Updated 3:50 p.m. ET
After news broke about the, White House spokesman Jay Carney said that renewing the federal assault weapons ban "does remain a commitment of" the president's. However, he continued, "What I said is that today is not the day to, I believe, as a father a day to engage in the usual Washington policy debates. I think that that day will come, but today is not that day."
Carney said that Mr. Obama was first notified of the shooting at 10:30 a.m. by Homeland Security Adviser John Brennan. The shooting at Sandy Hook Elementary School this morning left 27 people dead, including at least 18 children ages five to 10 years old.
The president called Connecticut Gov. Dan Malloy, the governor's office said today, to express his condolences and pledge whatever resources the federal government can bring to bear to assist the families and the investigation. According to the White House, the president also spoke with FBI Director Robert Mueller about the incident, and the FBI providing support to state and local police.
Carney told reporters around noon that "it's certainly possible, if not likely, that the president will have something to say," in a written statement or otherwise.

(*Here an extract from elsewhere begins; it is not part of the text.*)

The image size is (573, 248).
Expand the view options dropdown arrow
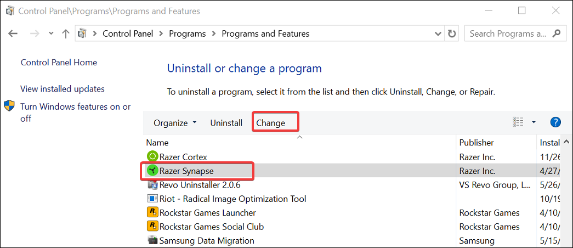point(534,122)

"We are still waiting for more information about the incident in Connecticut," Carney said. "As we do, I think it's important, on a day like today, to view this as I know the president, as a father, does, and others who are parents certainly do: which is to feel enormous sympathy for those families affected and to do everything that we can to support state and local law enforcement and to support those who are enduring what appears to be a very tragic event."